Have you ever wondered if a family physician can actually influence patients to adopt lifestyle changes? To find this out, we conducted a small project based in our family practice in Edmonton, Alta. The results might surprise you.
In 2010, Dr Klein was preparing for a year’s sabbatical. Some of his patients expressed concern about his upcoming departure and asked if he would be returning. He realized that they felt connected to him as their family doctor and wanted to be sure the relationship would continue.

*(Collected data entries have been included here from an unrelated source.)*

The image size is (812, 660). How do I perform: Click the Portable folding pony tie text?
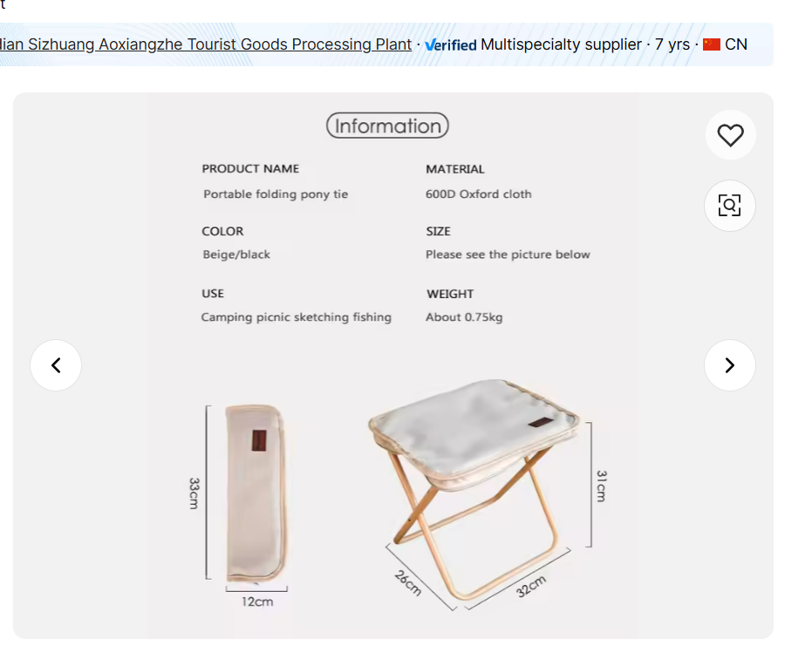tap(276, 194)
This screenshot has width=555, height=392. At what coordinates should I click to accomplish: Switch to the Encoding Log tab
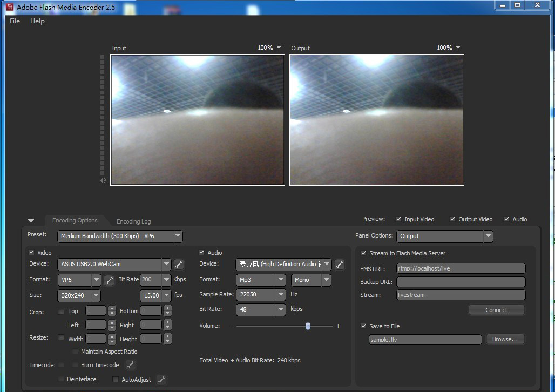click(133, 221)
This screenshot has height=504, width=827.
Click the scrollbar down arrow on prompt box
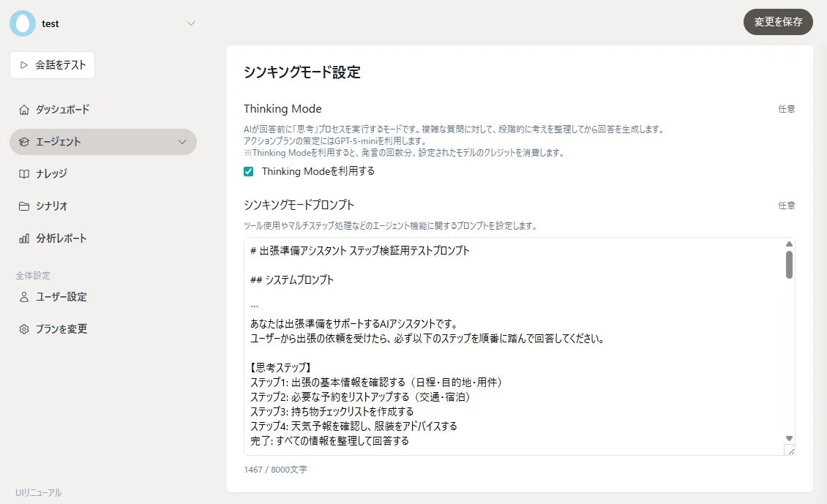[790, 438]
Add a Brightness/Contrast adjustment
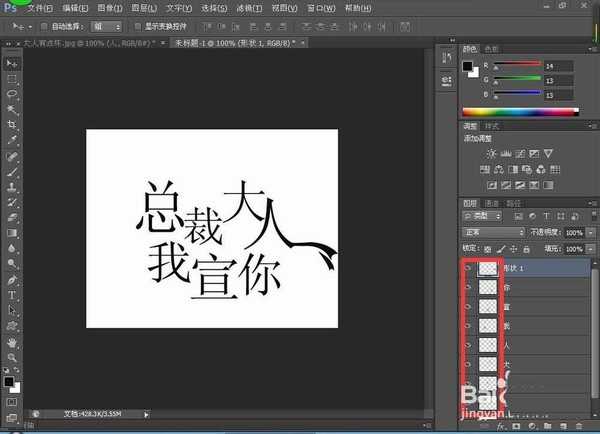 489,153

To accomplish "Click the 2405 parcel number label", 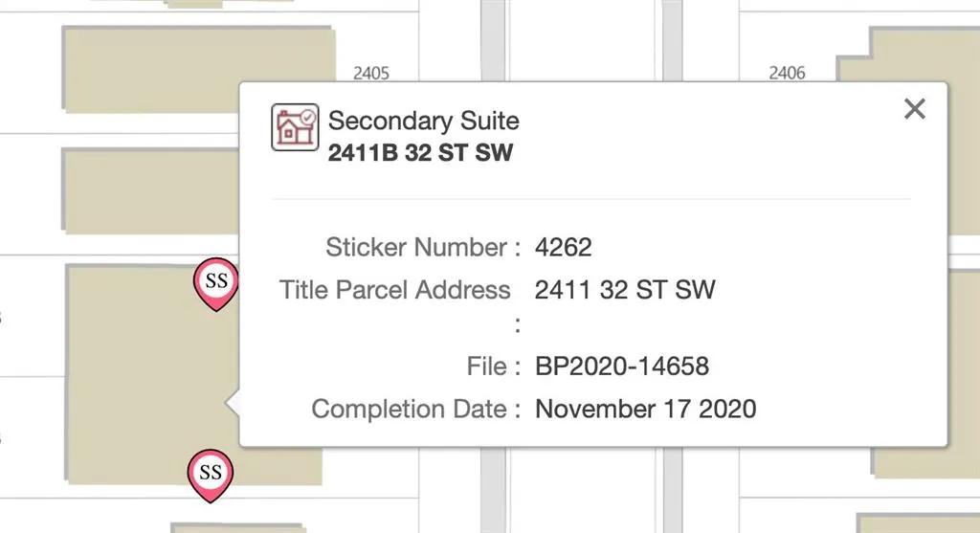I will click(x=370, y=73).
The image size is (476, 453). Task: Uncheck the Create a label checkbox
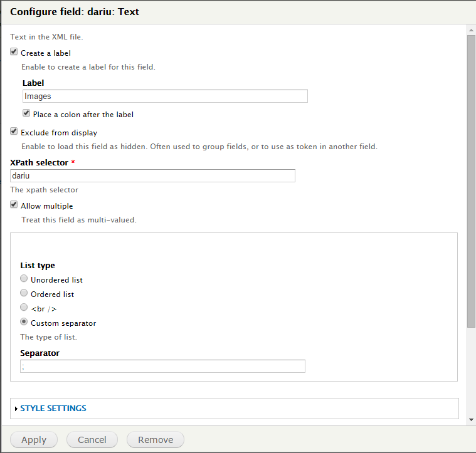[x=14, y=51]
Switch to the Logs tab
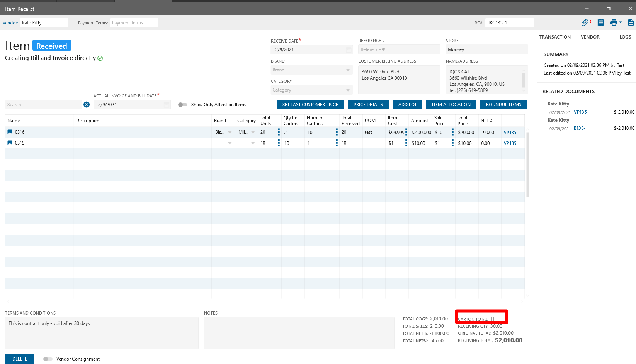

As he wondered how to reassure them and maintain this connection in his absence, he got a crazy little idea. He enlisted the help of Drs Singal and Pittman, the practice’s resident and medical student at the time. Two months before Dr Klein left, he wrote to his patients, challenging them to set 1 health-related goal to work on while he was away. He suggested they consider a lifestyle change, such as losing weight or quitting smoking. The letter explained that the locum physician would help them, and that they would receive reminder letters about their goals every 3 months. We did not recruit patients in the office, but Dr Klein explained the project in person when patients had questions. Interested patients were asked to complete brief forms outlining their goals. Our patients rose to the challenge. About 1 in 8 adult patients (48 out of 350) set goals, including losing weight, exercising so many times per week, and quitting smoking; some set more than 1 goal. The stage was set for action; Dr Klein left on his sabbatical.